Influence de la religion sur le développement des familles. L'accroissement de la population est-il un bien ou un mal? En France, c'est indubitablement un bien. Pourquoi les familles, la Normandie étant prise pour exemple, ne s'accroissent pas. Le défaut de subsistance ni aucune cause matérielle ne peut être alléguée. La seule cause est le parti pris. Ce faux calcul est loué par les économistes, flétri par la religion chrétienne. - Influence de la religion prouvée par ce fait, que dans un groupe donné de familles suivi pendant plusieurs générations, la proportion des personnes religieuses peut se maintenir ou même s'accroître. Comme la religion se transmet par l'hérédité beaucoup moins habituellement que l'irréligion, elle finirait par disparaître si les familles religieuses n'étaient pas plus fécondes que les autres. - Application à la noblesse française du siècle dernier.

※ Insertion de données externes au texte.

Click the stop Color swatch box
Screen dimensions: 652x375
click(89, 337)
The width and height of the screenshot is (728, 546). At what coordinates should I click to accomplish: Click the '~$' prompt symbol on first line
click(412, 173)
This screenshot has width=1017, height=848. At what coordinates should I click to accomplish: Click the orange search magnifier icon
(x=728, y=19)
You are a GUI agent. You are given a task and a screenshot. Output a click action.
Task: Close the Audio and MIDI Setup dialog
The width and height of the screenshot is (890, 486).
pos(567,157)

Lorsque le nombre des habitants ne croît ni ne décroît dans un pays, c'est à peu près le cas en France, un grand nombre de familles doivent disparaître, d'autres au contraire s'étendre; car pour qu'il en fût autrement, il faudrait que le nombre des enfants fût le même dans toutes les familles, et les choses ne se passent pas ainsi; l'expérience nous le dit tous les jours. Pour quelles raisons certaines familles se développent-elles à l'exclusion des autres?

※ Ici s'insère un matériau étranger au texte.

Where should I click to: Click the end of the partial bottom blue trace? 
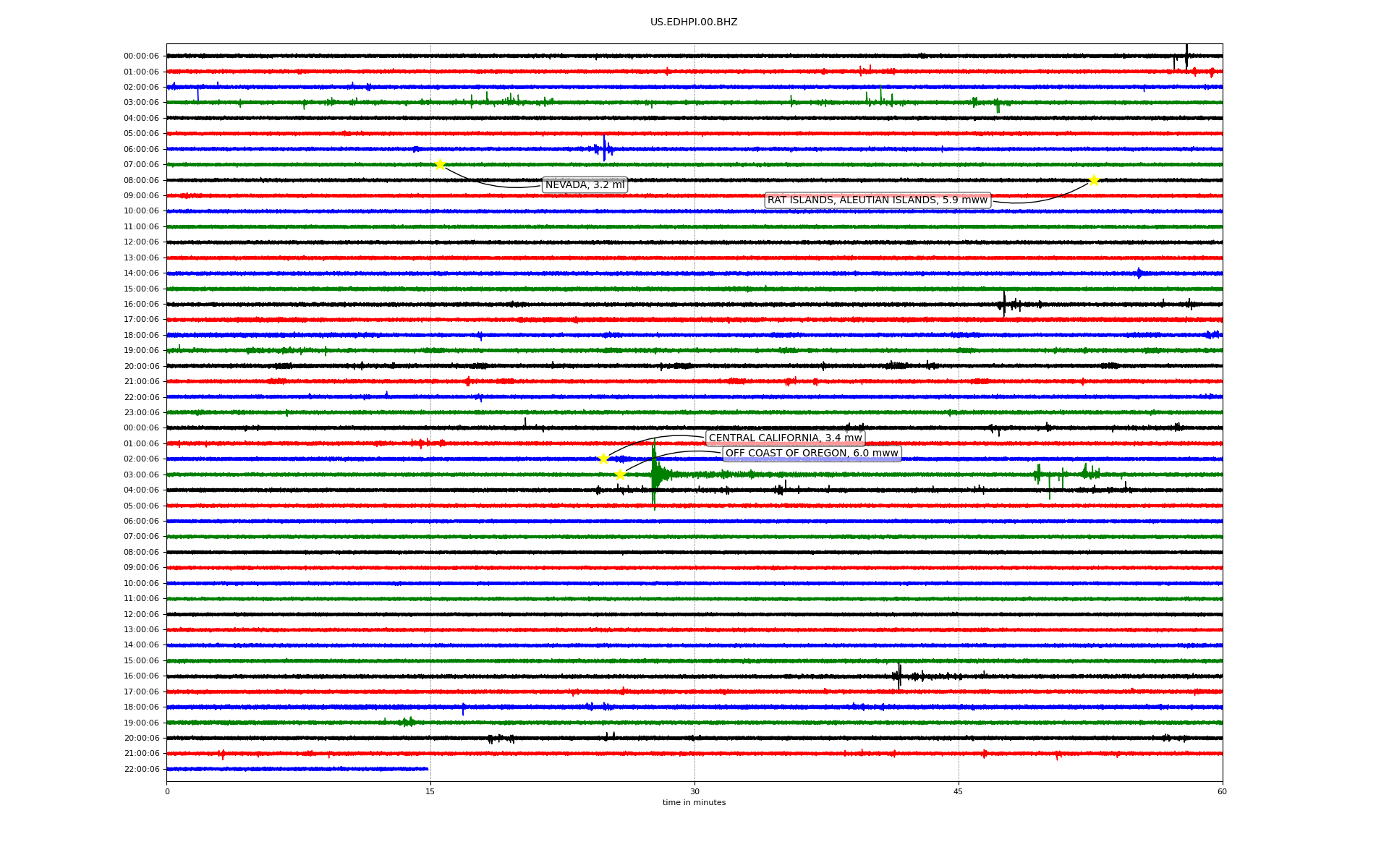(x=428, y=769)
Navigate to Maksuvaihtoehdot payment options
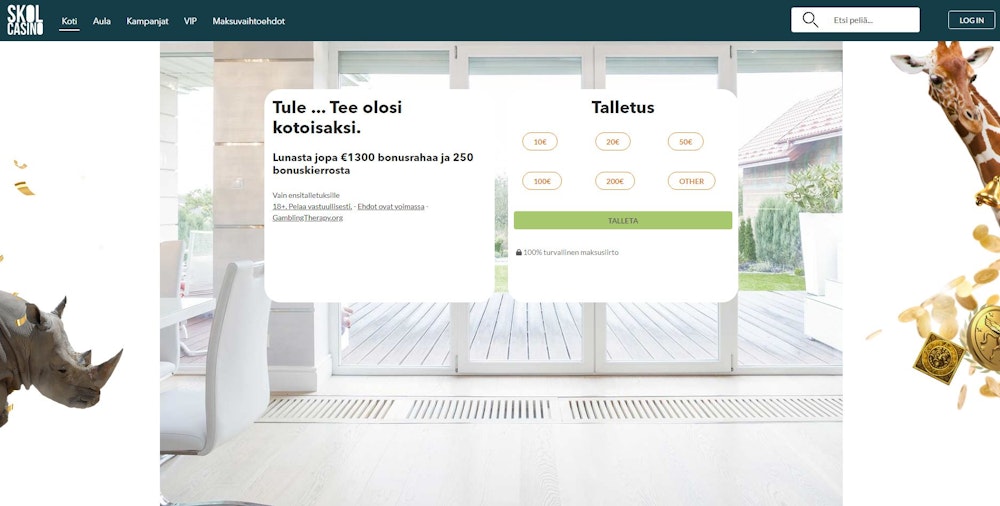 (x=248, y=21)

Avant de traiter cette question, qui est proprement l'objet du

présent chapitre, il convient de se demander au préalable, si l'accroissement du nombre des enfants dans les familles, et plus généralement si l'accroissement de la population, est un bien ou un mal.

Les économistes ont beaucoup écrit sur ce sujet, et l'ouvrage de Malthus est particulièrement célèbre. Dans ce que j'ai lu, j'avoue n'avoir trouvé aucune doctrine dont mon esprit ait été satisfait. Je reproche à toute l'école de parler constamment d'un homme qui en réalité n'existe pas, d'une espèce d'orang-outang civilisé, connaissant la machine à vapeur et la statistique, mais rien an delà de la matière ; toujours conduit par de froids raisonnements, jamais par des affections, des passions ou des idées. Je reproche à la plupart des auteurs de sortir ainsi de la vérité, dès les premières pages. Rien n'est plus agaçant, à mon avis, que la lecture de ces ouvrages, où l'auteur établit au début comme principes, sans même les discuter, des allégations sujettes à beaucoup de réserves, et se livre ensuite dans de gros volumes, aux recherches les plus approfondies, pour appliquer ces prétendus principes à la doctrine qu'il veut faire prévaloir.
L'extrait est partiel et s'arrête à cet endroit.